Two operations are enough:

Subtract 1: max(range(n)) returns n - 1.

range(n) produces 0, 1, ..., n-1. max() picks the last one. Costs 2 parentheses.

Multiply by 3: len(str(list(bytes(n)))) returns exactly 3n.

bytes(n) creates n zero-bytes. list() turns it into [0, 0, ..., 0]. str() gives "[0, 0, ..., 0]" — always exactly 3n characters. Costs 4 parentheses.

The algorithm: to represent n, decompose it in base 3. At each step, build ceil(n/3), triple it, then subtract the remainder (0, 1, or 2). Stop when you reach a base anchor — a small number you can construct directly (like len(str(not())) = 4). *note: The only base anchors you actually need is 1 = int(not()). Every natural number can be built from interweaving 1, f(x)=3x, g(x)=x-1.

function build(n):
    if n is a base anchor:
        return the anchor expression

    q = ceil(n / 3)
    r = 3 * q - n              // r is 0, 1, or 2

    expr = triple(build(q))    // multiply by 3
    expr = subtract(expr, r)   // subtract 0, 1, or 2
    return expr

Example: build(13)

You can think about it this way: 13 = 15-2 = 5*3-2 = (3*2-1)*3-2

build(13):
    q = ceil(13/3) = 5,  r = 15 - 13 = 2
    13 = triple(build(5)) - 2

  build(5):
      q = ceil(5/3) = 2,  r = 6 - 5 = 1
      5 = triple(build(2)) - 1

    build(2):
        2 is a base anchor
        return len(str(ord(min(str(not())))))

  working back up:
    build(5) = triple(len(str(ord(min(str(not())))))) - 1
    build(13) = triple(that) - 2

Then wrap the whole thing in chr() to get the character.

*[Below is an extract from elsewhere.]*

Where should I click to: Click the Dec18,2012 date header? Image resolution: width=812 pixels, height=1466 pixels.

Algorithm stats (base-3 only, no optimizations)

avg depth

average number of function calls per expression

max depth

most function calls needed for any single number

avg length

average character count of the expression string

max length

longest expression string for any single number

Python has a 200 nested parentheses limit. The base-3 algorithm stays well under that for all Unicode code points (max 1,114,111).

The base-3 algorithm works for everything but isn't always the shortest. Besides that first algorithm, we actually found a lot of other strategies to jump between numbers.

Available strategies

Decrement

max(range(n))

= n − 1

2 parens

range(n) yields 0…n-1. max() picks the last element.

Exact multipliers

All based on stringifying bytes/bytearray objects:

len(str(list(bytes(n))))	= 3n	4 parens
len(str(bytes(n)))	= 4n + 3	3 parens
len(str(bytearray(n)))	= 4n + 14	3 parens
len(ascii(str(bytes(n))))	= 5n + 5	4 parens

bytearray(n) stringifies as bytearray(b'\x00...') — a 14-char prefix, then 4 chars per byte. Same paren cost as quad_plus_3 but a different constant, filling in different gaps.

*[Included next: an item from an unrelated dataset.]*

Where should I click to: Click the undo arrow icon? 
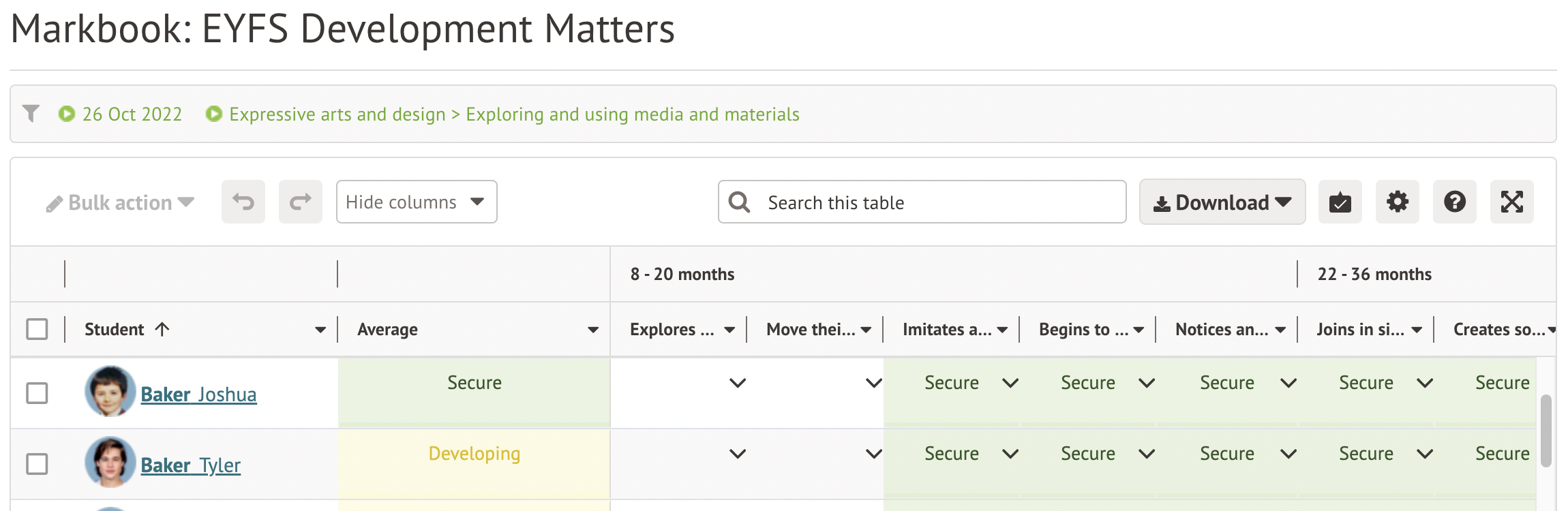[x=243, y=202]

Zip chain — higher exact multiples via nested tuples

Each zip() wrapper turns each element into a deeper tuple, adding exactly 3n to the string length.

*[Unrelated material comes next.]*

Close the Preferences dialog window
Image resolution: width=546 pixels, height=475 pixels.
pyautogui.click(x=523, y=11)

len(str(list(zip(bytes(n)))))	= 6n	5 parens
len(str(list(zip(zip(bytes(n))))))	= 9n	6 parens
...k zips...	= 3(k+1)n	4+k parens

Ascii exponential — exponential multiplier for linear paren cost

str(bytes(n)) produces backslash escapes like \x00. Each ascii() call escapes those backslashes again, doubling them. So the string roughly doubles in length with each wrap:

str(bytes(2))         = "b'\x00\x00'"          len = 11
ascii(that)           = "\"b'\\x00\\x00'\""     len = 15
ascii(ascii(that))    = ...                      len = 23

General formula with k layers of ascii(): f(n) = (2^k + 3)n + (2^(k+1) + 1)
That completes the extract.